Description of the task » Filter these entries so that only lines with the word "pixel" remain.
(Dataset extract Opens)
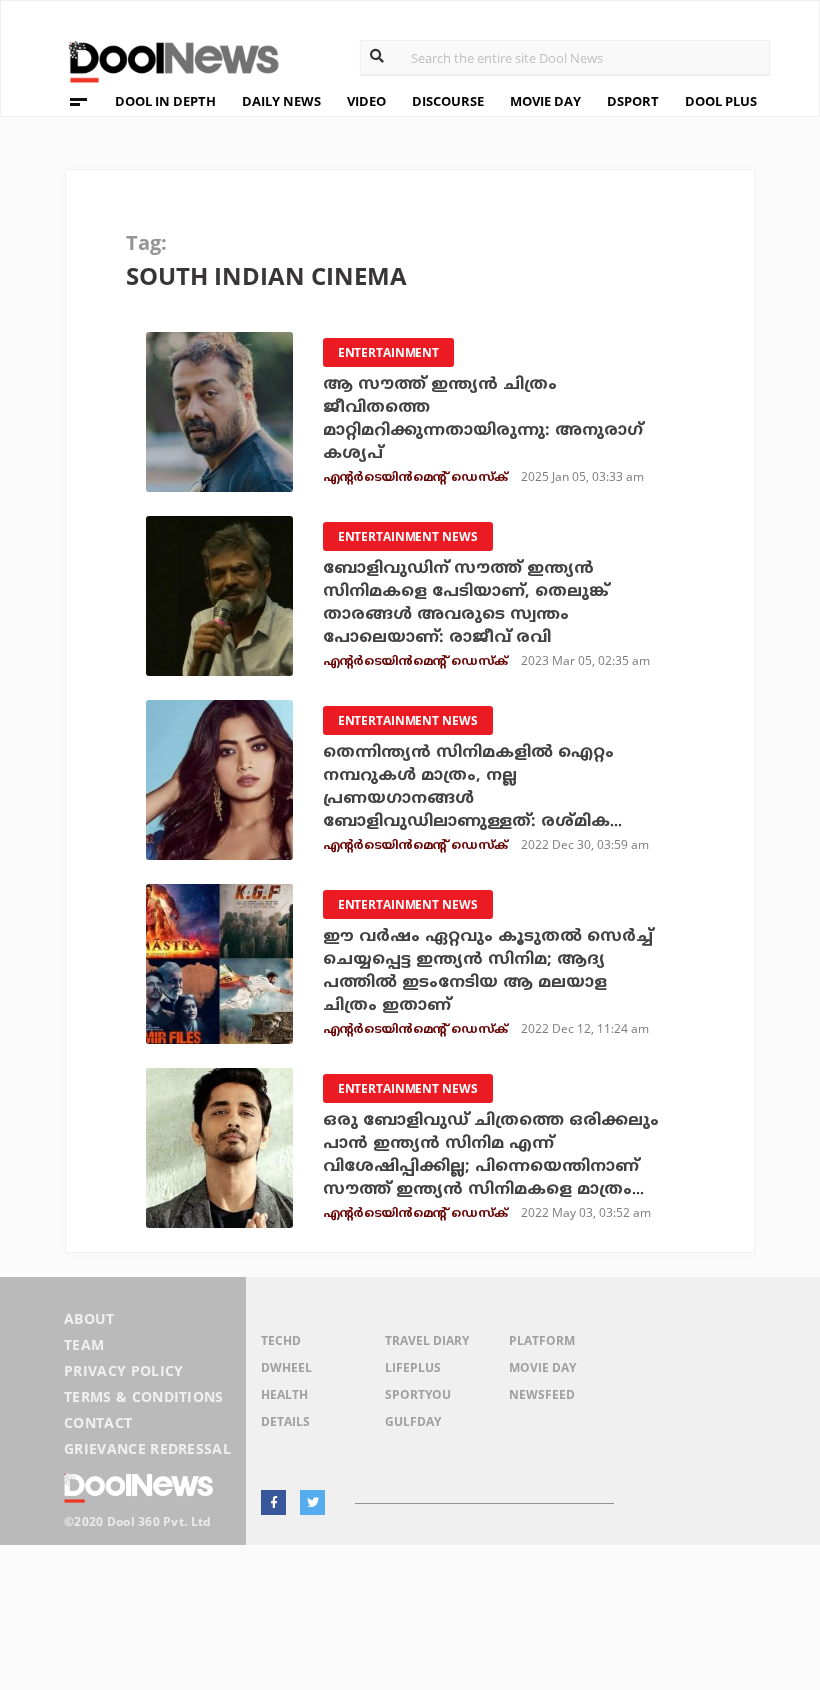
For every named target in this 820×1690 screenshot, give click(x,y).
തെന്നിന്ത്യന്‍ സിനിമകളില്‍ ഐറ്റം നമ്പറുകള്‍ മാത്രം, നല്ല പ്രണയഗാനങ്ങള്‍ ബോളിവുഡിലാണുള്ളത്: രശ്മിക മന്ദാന (468, 799)
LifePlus (413, 1367)
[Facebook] (273, 1502)
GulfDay (413, 1421)
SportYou (418, 1394)
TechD (281, 1340)
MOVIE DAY (545, 101)
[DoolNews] (165, 59)
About (89, 1318)
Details (285, 1421)
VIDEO (366, 101)
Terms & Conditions (144, 1396)
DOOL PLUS (721, 101)
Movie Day (542, 1367)
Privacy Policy (123, 1370)
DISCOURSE (448, 101)
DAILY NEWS (281, 101)
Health (284, 1394)
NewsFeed (542, 1394)
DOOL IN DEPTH (165, 101)
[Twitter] (312, 1502)
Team (84, 1344)
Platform (542, 1340)
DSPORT (633, 101)
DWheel (286, 1367)
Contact (98, 1422)
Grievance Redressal (147, 1448)
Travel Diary (427, 1340)
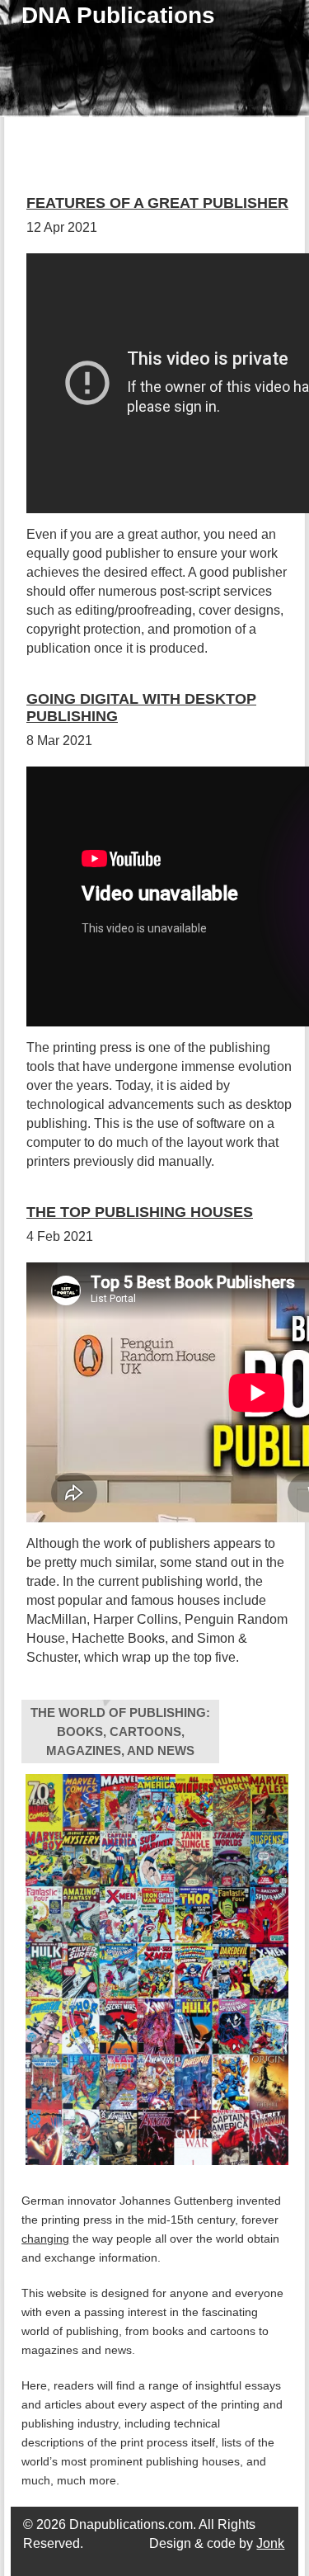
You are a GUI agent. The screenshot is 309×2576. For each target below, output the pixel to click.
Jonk (270, 2543)
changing (45, 2238)
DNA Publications (118, 15)
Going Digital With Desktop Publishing (141, 707)
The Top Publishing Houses (139, 1212)
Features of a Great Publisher (157, 203)
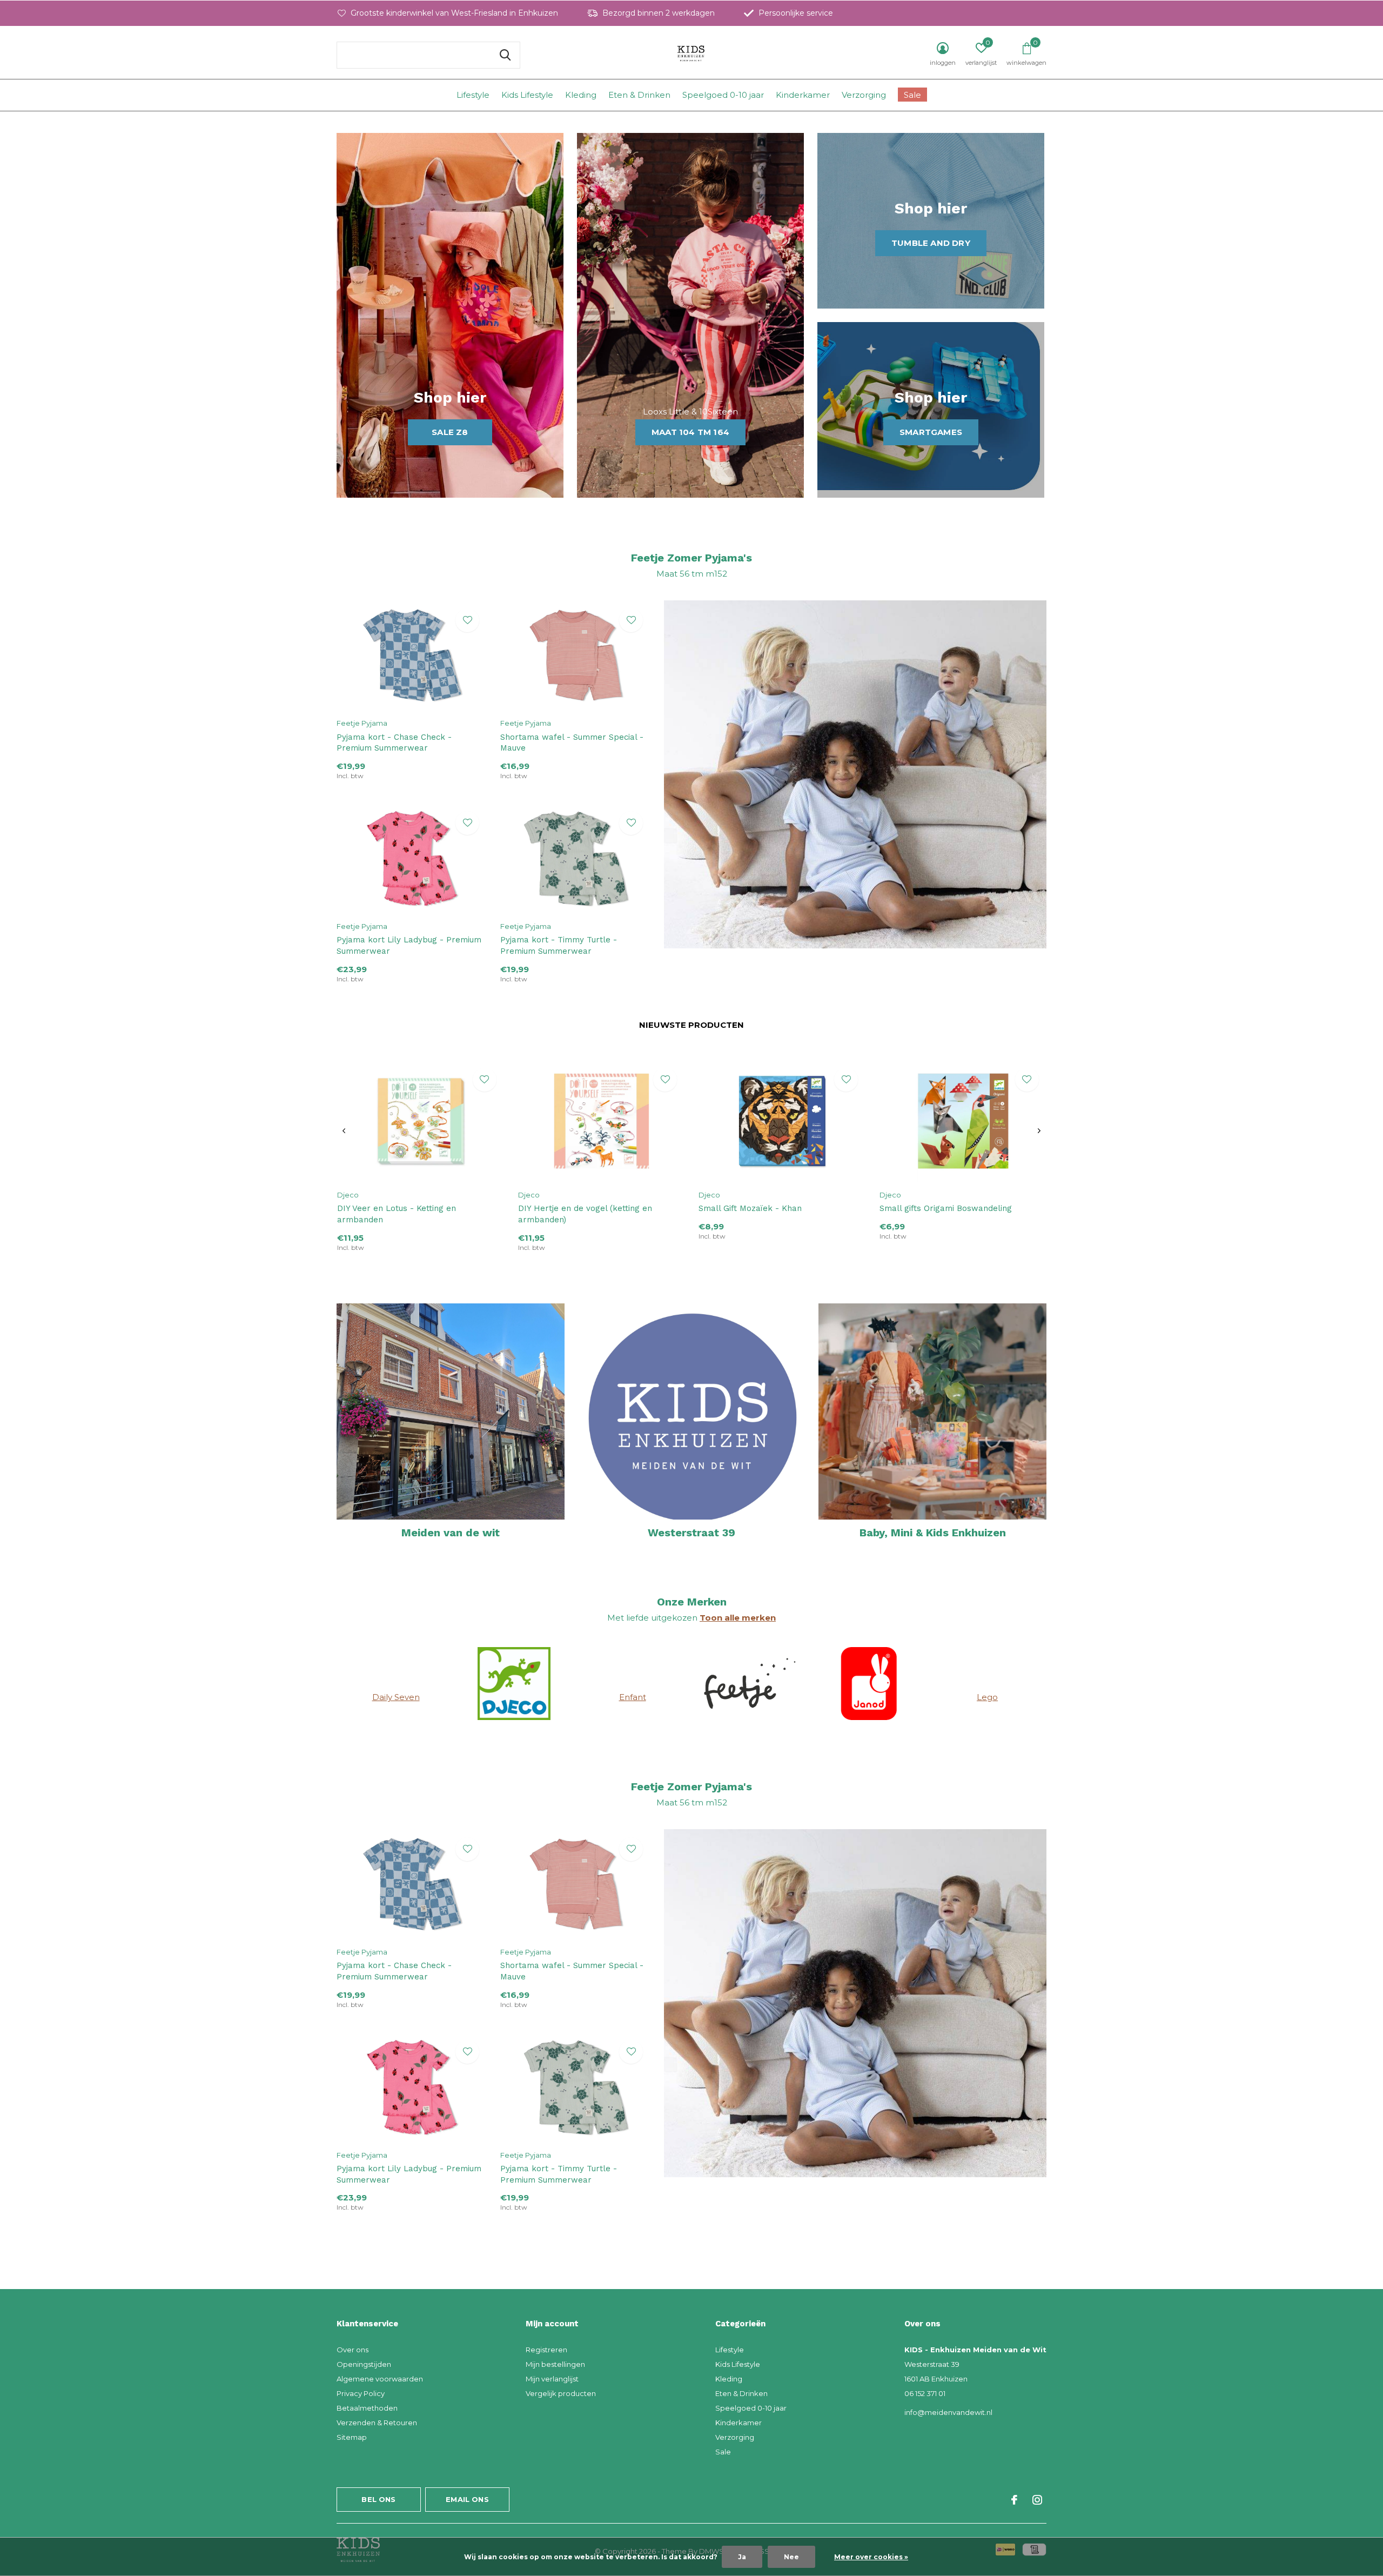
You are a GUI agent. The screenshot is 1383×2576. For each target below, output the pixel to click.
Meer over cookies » (871, 2557)
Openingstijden (364, 2364)
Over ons (352, 2349)
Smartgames (930, 432)
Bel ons (378, 2499)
(Dataset extract Closes)
Exercise answer »
You are a GUI agent. The screenshot is 309×2576. For each target below, output the pixel to click.
You are a GUI agent. The screenshot is 1383×2576. For each target below, output the pixel to click.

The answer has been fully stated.